Handling bot blocking

Many sites employ bot blocking strategies. We believe this is primarily to mitigate Denial of Service attacks and manage server load, rather than protecting the content from extraction, since the purpose of the sites we scrape is dissemination of their block lists. As long as we are sensitive to our impact on their service and identifiable in their requests, we believe it is ok to work around their bot blocking strategies.

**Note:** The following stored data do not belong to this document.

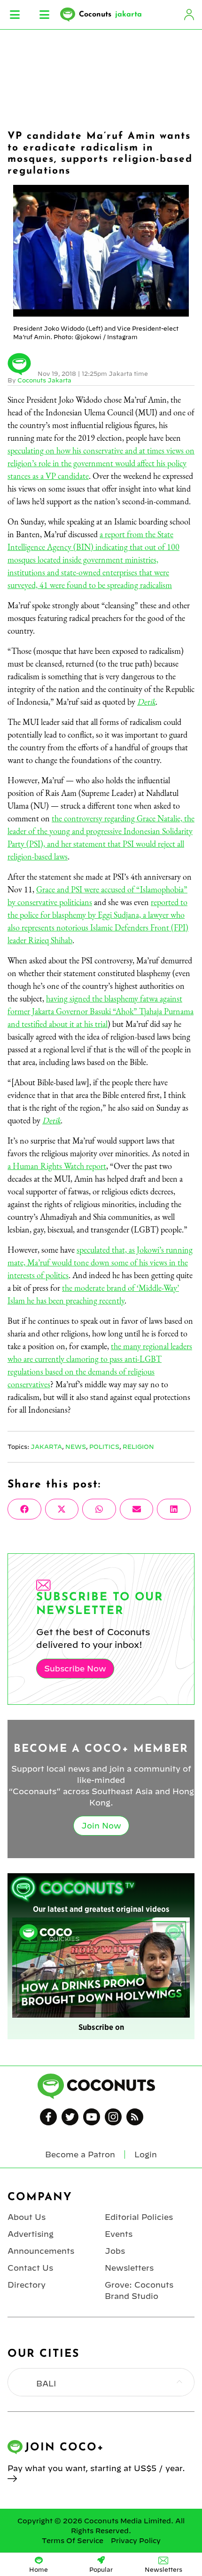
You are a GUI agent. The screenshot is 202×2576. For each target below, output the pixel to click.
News (75, 1446)
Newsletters (129, 2268)
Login (188, 14)
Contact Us (30, 2268)
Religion (138, 1446)
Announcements (41, 2251)
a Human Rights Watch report (57, 1166)
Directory (27, 2285)
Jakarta (46, 1446)
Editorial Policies (139, 2217)
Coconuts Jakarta (44, 380)
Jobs (115, 2251)
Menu (15, 14)
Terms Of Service (72, 2540)
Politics (104, 1446)
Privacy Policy (136, 2540)
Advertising (31, 2234)
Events (118, 2234)
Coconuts (110, 14)
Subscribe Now (75, 1668)
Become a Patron (80, 2154)
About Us (27, 2217)
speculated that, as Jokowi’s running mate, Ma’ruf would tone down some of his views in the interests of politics (100, 1262)
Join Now (101, 1825)
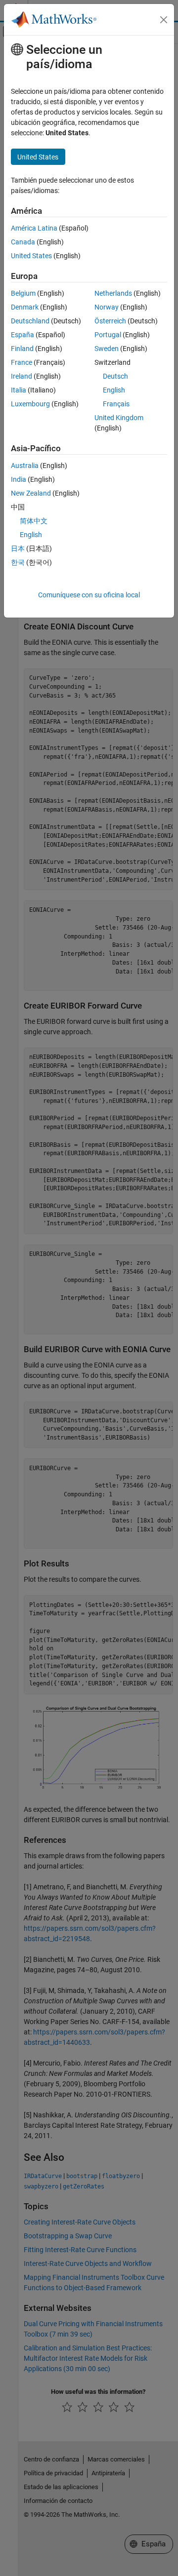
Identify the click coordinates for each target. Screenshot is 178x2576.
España (22, 335)
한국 (18, 562)
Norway (106, 307)
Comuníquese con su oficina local (89, 595)
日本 (18, 548)
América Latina (34, 228)
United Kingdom (118, 418)
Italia (18, 390)
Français (116, 404)
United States (31, 256)
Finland (22, 348)
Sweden (106, 348)
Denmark (25, 307)
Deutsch (115, 376)
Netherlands (113, 293)
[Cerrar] (164, 20)
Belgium (23, 293)
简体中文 (33, 521)
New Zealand (31, 493)
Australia (25, 465)
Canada (23, 242)
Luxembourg (30, 404)
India (18, 479)
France (21, 362)
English (114, 390)
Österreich (110, 321)
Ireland (21, 376)
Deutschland (30, 321)
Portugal (107, 335)
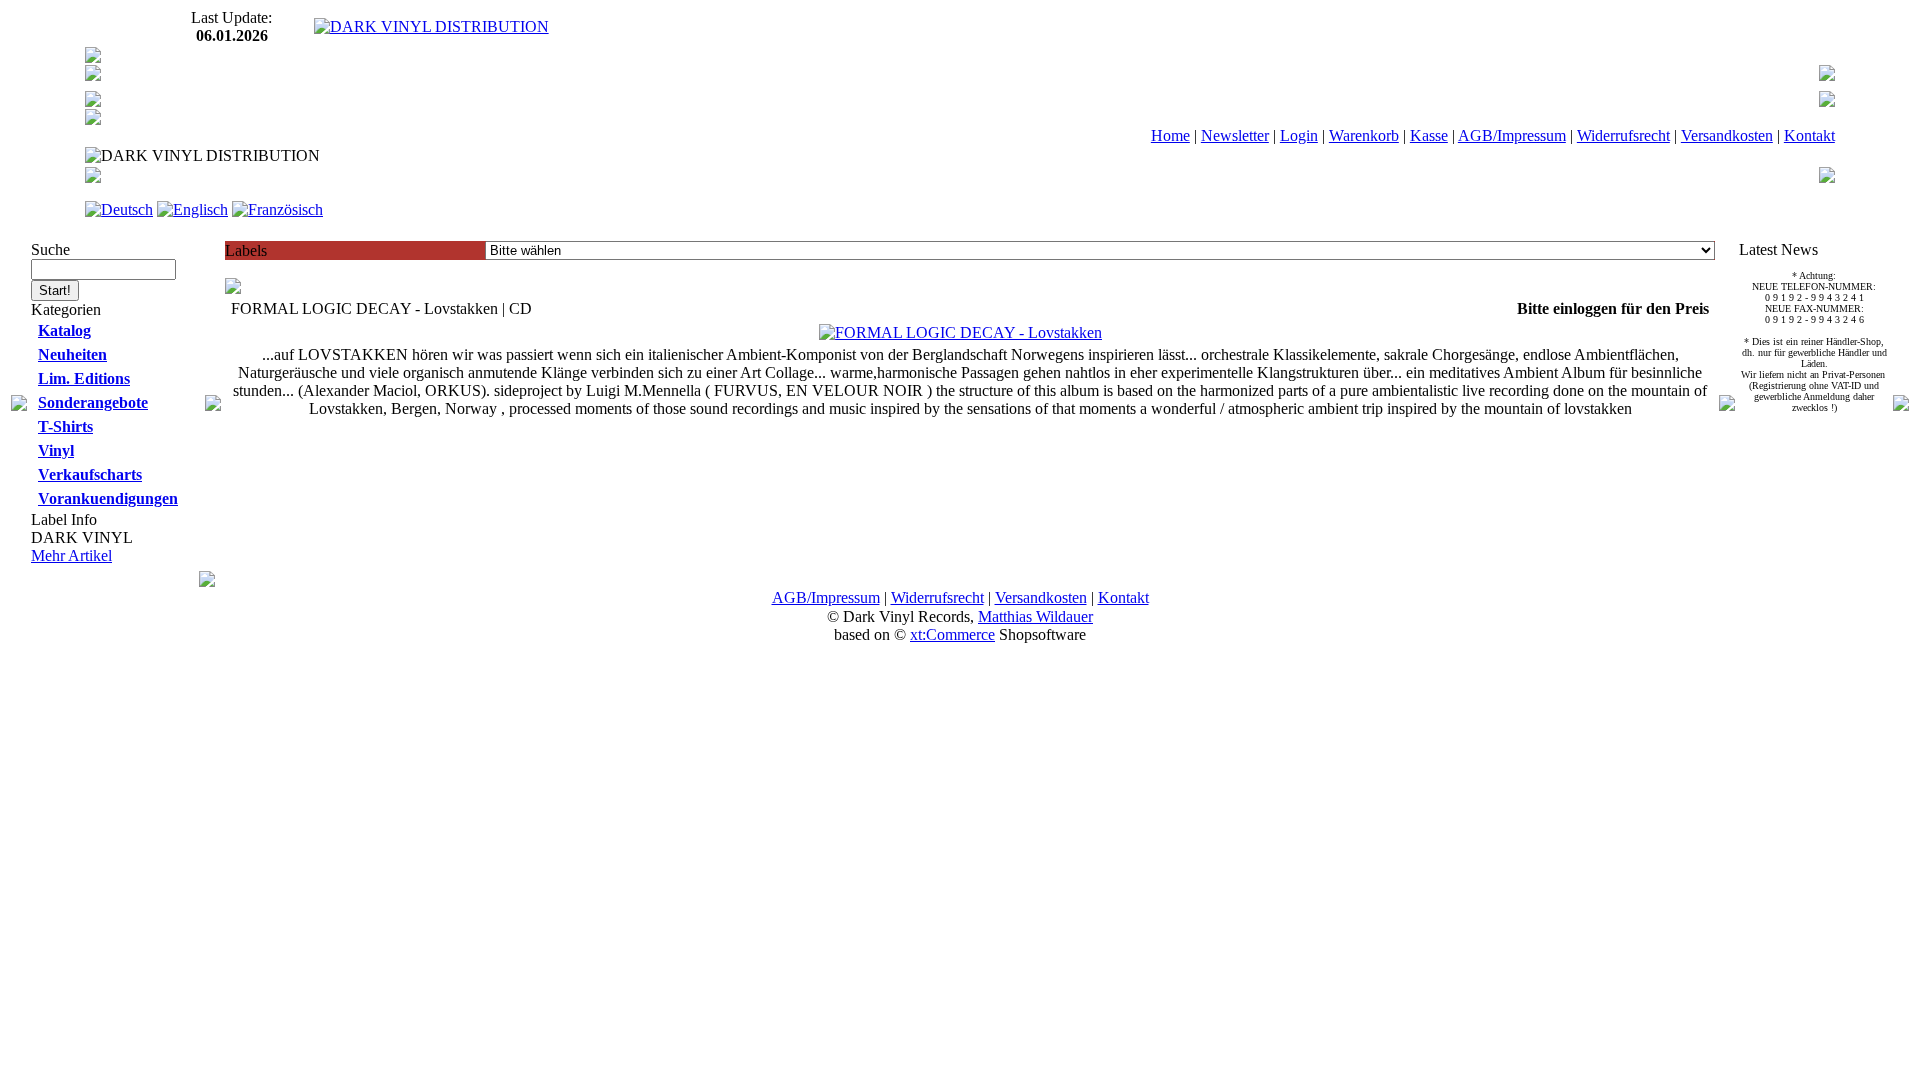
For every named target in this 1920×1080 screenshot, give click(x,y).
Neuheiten (72, 354)
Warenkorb (1364, 135)
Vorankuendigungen (108, 498)
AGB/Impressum (1512, 135)
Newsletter (1235, 135)
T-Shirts (65, 426)
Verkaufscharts (90, 474)
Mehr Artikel (71, 555)
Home (1170, 135)
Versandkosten (1727, 135)
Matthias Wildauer (1035, 616)
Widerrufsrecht (1623, 135)
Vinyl (56, 450)
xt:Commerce (952, 634)
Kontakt (1809, 135)
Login (1299, 135)
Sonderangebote (93, 402)
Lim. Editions (84, 378)
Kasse (1429, 135)
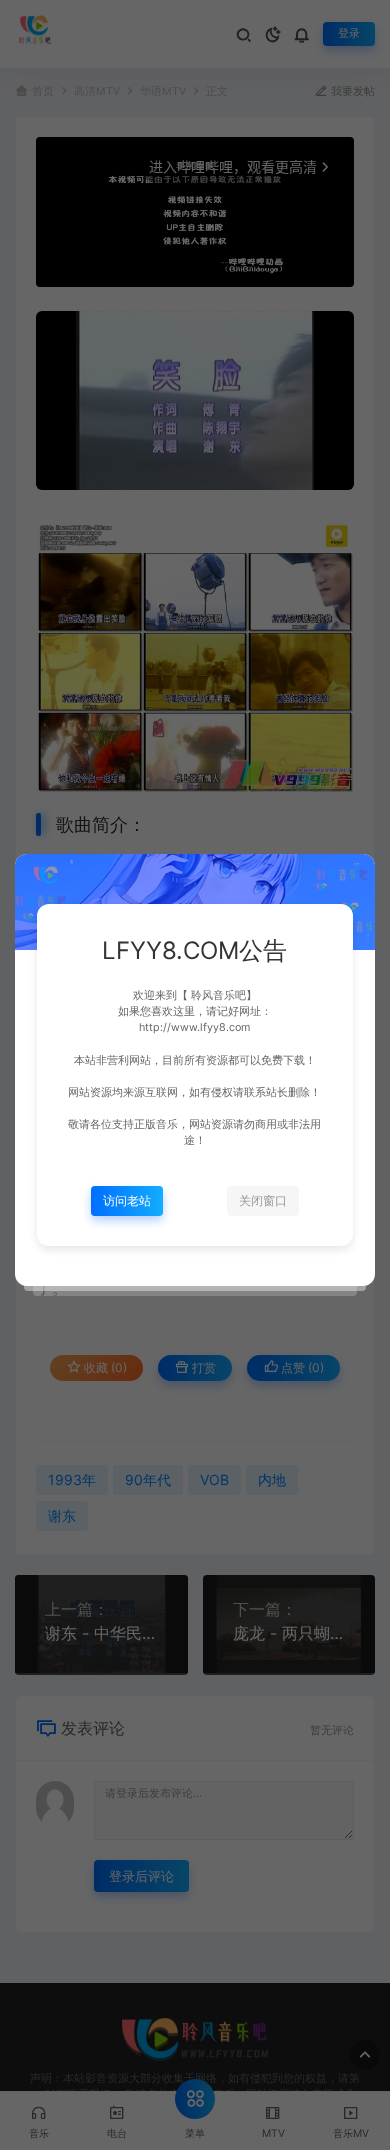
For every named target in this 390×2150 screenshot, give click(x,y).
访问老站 (127, 1200)
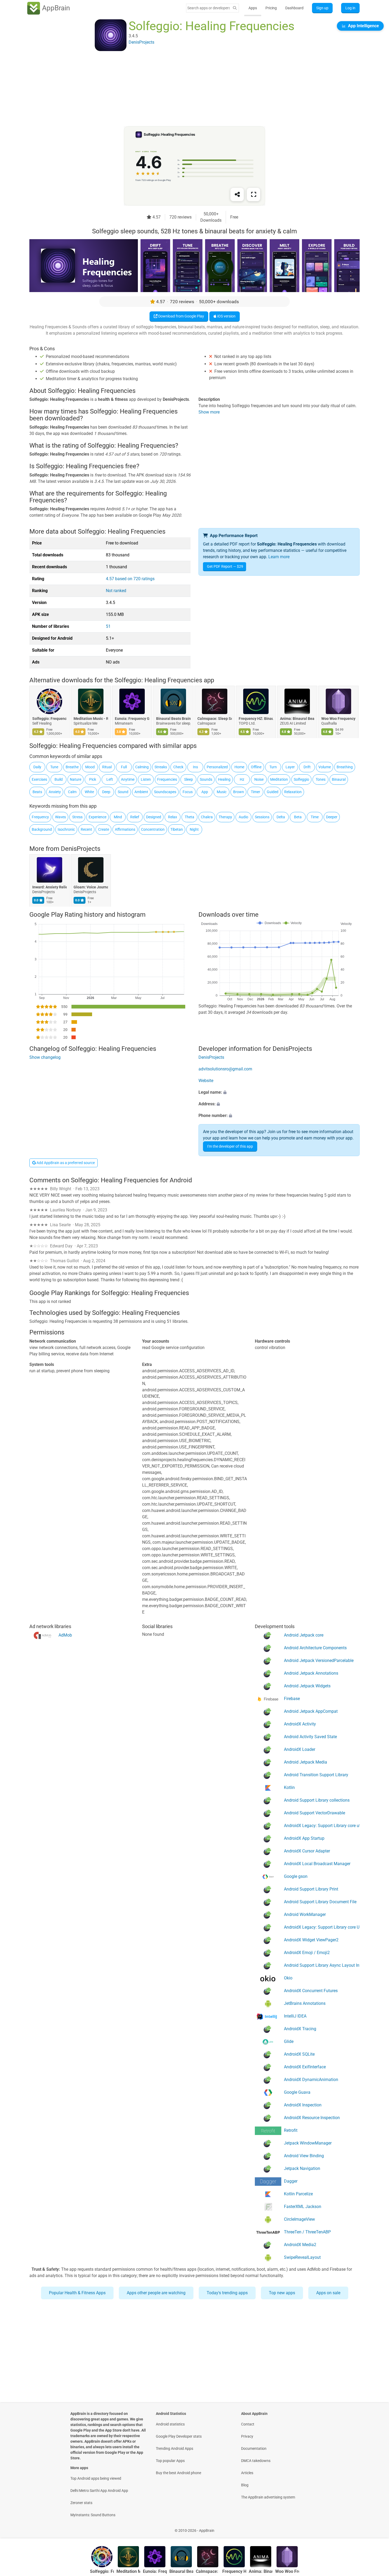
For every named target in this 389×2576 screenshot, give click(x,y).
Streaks (161, 767)
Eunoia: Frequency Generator (132, 718)
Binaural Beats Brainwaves (173, 718)
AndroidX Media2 (300, 2244)
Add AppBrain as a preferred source (65, 1163)
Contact (247, 2424)
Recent (86, 829)
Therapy (225, 817)
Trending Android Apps (174, 2448)
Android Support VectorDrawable (314, 1812)
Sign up (322, 8)
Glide (288, 2041)
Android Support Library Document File (320, 1901)
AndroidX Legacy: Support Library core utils (322, 1825)
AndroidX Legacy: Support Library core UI (322, 1926)
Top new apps (282, 2292)
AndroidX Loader (299, 1749)
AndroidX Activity (300, 1723)
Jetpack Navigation (302, 2168)
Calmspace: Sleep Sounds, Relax (214, 718)
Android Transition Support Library (316, 1774)
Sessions (262, 817)
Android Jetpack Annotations (311, 1672)
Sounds (206, 779)
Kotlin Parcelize (298, 2193)
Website (205, 1080)
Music (222, 792)
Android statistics (170, 2424)
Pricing (271, 8)
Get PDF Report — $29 (225, 566)
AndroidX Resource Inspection (312, 2117)
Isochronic (66, 829)
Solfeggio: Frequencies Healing (49, 718)
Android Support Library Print (311, 1888)
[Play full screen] (253, 194)
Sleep (188, 779)
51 (108, 626)
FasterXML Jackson (302, 2206)
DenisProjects (80, 848)
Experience (97, 817)
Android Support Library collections (317, 1799)
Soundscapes (165, 792)
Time (315, 817)
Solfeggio (301, 779)
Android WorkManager (305, 1914)
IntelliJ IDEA (295, 2015)
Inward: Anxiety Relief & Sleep (49, 887)
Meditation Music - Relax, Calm (91, 718)
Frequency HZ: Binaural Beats (256, 718)
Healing (224, 779)
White (89, 792)
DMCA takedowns (255, 2461)
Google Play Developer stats (179, 2436)
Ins (195, 767)
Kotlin (289, 1787)
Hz (242, 779)
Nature (75, 779)
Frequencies (167, 779)
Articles (247, 2473)
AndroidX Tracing (300, 2028)
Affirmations (125, 829)
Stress (77, 817)
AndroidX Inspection (303, 2104)
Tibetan (176, 829)
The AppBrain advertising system (268, 2497)
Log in (350, 8)
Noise (259, 779)
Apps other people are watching (156, 2292)
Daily (37, 767)
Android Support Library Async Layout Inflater (322, 1965)
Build (59, 779)
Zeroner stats (81, 2503)
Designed (153, 817)
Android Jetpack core (303, 1634)
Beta (298, 817)
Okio (288, 1977)
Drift (307, 767)
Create (103, 829)
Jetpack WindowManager (308, 2142)
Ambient (141, 792)
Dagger (290, 2180)
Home (239, 767)
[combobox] (208, 8)
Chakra (207, 817)
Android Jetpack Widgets (307, 1685)
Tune (54, 767)
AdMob (65, 1634)
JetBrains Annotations (304, 2003)
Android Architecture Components (315, 1647)
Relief (134, 817)
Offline (256, 767)
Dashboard (294, 8)
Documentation (253, 2448)
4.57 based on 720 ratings (130, 578)
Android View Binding (304, 2155)
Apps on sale (328, 2292)
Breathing (345, 767)
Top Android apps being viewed (95, 2478)
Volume (324, 767)
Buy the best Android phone (178, 2473)
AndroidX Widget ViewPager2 (311, 1939)
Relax (172, 817)
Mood (90, 767)
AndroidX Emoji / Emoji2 (307, 1952)
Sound (123, 792)
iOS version (226, 316)
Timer (255, 792)
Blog (244, 2485)
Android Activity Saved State (310, 1736)
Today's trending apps (227, 2292)
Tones (320, 779)
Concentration (153, 829)
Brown (238, 792)
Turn (273, 767)
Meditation (279, 779)
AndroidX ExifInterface (305, 2066)
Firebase (292, 1698)
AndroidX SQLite (299, 2053)
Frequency (40, 817)
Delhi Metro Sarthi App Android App (99, 2490)
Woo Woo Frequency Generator (338, 718)
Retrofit (290, 2130)
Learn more (279, 556)
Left (109, 779)
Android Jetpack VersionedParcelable (319, 1660)
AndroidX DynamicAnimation (311, 2079)
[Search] (235, 8)
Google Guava (297, 2092)
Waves (60, 817)
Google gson (295, 1876)
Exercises (39, 779)
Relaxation (293, 792)
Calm (72, 792)
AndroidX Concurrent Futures (311, 1990)
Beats (37, 792)
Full (124, 767)
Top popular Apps (170, 2461)
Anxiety (55, 792)
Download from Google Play (180, 316)
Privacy (247, 2436)
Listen (146, 779)
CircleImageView (299, 2218)
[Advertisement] (188, 89)
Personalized (217, 767)
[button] (279, 1092)
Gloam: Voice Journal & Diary (91, 887)
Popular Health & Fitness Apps (77, 2292)
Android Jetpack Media (305, 1761)
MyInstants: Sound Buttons (92, 2515)
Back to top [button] (375, 2527)
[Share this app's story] (237, 194)
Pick (92, 779)
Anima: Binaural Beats (297, 718)
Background (42, 829)
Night (194, 829)
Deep (106, 792)
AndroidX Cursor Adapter (307, 1850)
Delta (281, 817)
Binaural (339, 779)
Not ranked (116, 590)
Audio (243, 817)
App (204, 792)
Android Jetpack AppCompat (311, 1711)
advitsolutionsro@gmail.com (225, 1069)
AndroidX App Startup (304, 1838)
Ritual (107, 767)
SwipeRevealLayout (302, 2257)
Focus (188, 792)
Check (178, 767)
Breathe (72, 767)
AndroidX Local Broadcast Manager (317, 1863)
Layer (290, 767)
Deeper (331, 817)
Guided (272, 792)
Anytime (127, 779)
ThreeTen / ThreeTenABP (307, 2231)
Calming (142, 767)
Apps (252, 8)
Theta (189, 817)
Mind (118, 817)
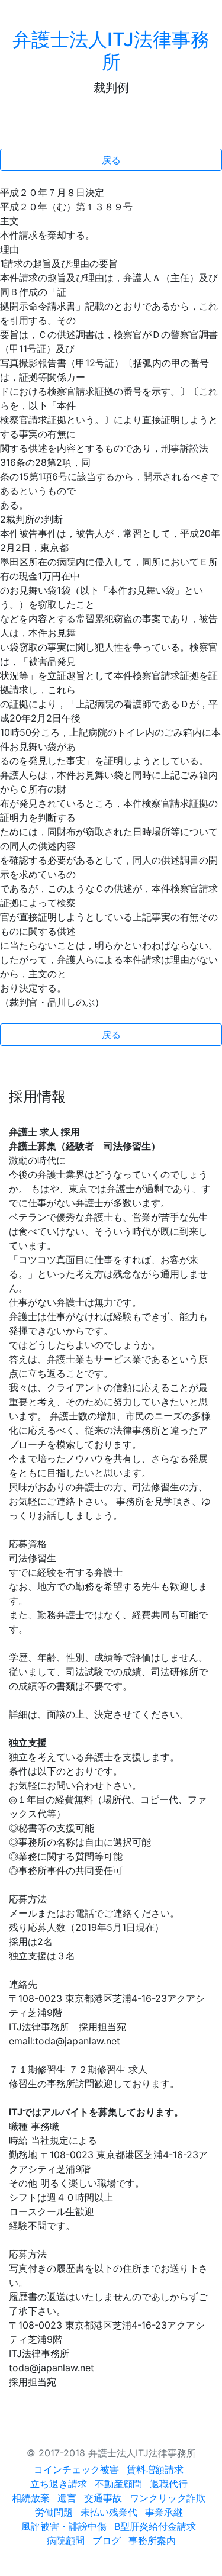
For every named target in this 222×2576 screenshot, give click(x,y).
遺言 (66, 2498)
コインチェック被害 (76, 2469)
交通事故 (103, 2498)
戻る (111, 160)
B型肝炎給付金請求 (155, 2526)
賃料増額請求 (155, 2469)
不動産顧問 (118, 2484)
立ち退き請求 (58, 2484)
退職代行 (169, 2484)
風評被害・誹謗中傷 (64, 2526)
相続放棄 (31, 2498)
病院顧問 (66, 2540)
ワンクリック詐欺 (167, 2498)
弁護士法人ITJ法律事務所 (111, 50)
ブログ (106, 2540)
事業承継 (164, 2512)
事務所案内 (152, 2540)
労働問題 (54, 2512)
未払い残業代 (109, 2512)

Blocking might result in error statuses like 403; redirects to error pages; or 200 status responses but with different content from what you've seen in the browser.

Header-based restrictions

If a request using zavod fails but your browser succeeds, try setting a more browser-like user-agent header.

http:
  user_agent: Mozilla/5.0 (Macintosh; Intel Mac OS X 10_10_3) AppleWebKit/537.36 (KHTML, like Gecko) Chrome/42.0.2311.90 Safari/537.36 (zavod; opensanctions.org)

If that doesn't work, try more of the common headers sent by browsers:

HEADERS = {  
    "origin": "https://www.interpol.int",  
    "referer": "https://www.interpol.int/",  
    "sec-fetch-mode": "navigate",  
    "sec-fetch-site": "none",  
    "sec-fetch-user": "?1",  
    "upgrade-insecure-requests": "1",  
    "user-agent": "Mozilla/5.0 (Macintosh; Intel Mac OS X 10_15_7) AppleWebKit/537.36 (KHTML, like Gecko) Chrome/126.0.0.0 Safari/537.36 (zavod; opensanctions.org)",  
}
context.fetch_...(url, headers=HEADERS)

Network/geo-blocking

If it fails in production but not locally, they might be blocking our production network IP range. It's common to block hosting provider networks for websites intended for humans only.

Use zyte with with httpResponseBody approach (default in zavod.shed.zyte_api.fetch_* functions except fetch_htm whose html_source defaults to browser_html). httpResponseBody is faster and cheaper than browserHtml.

It's also common to block requests from a country other than the publisher. If it works using a VPN exit point in that country, also try zyte using the geolocation argument.

JavaScript challenges

If it works in the browser but you see different content when fetching using zavod or curl, there might be a javascript challenge that checks whether a full browser is rendering the page. This usually sets a cookie so the browser doesn't have to complete the challenge on each request. These challenges can also be intermittent.

For HTML, try requesting using zyte_api.fetch_text with html_source="browserHtml" (the default). This will render the page in a browser, execute any javascript, then turn the DOM back into HTML and return that.

If tricks like waiting for specific content or clicking on something to render the data is needed, look at the actions argument.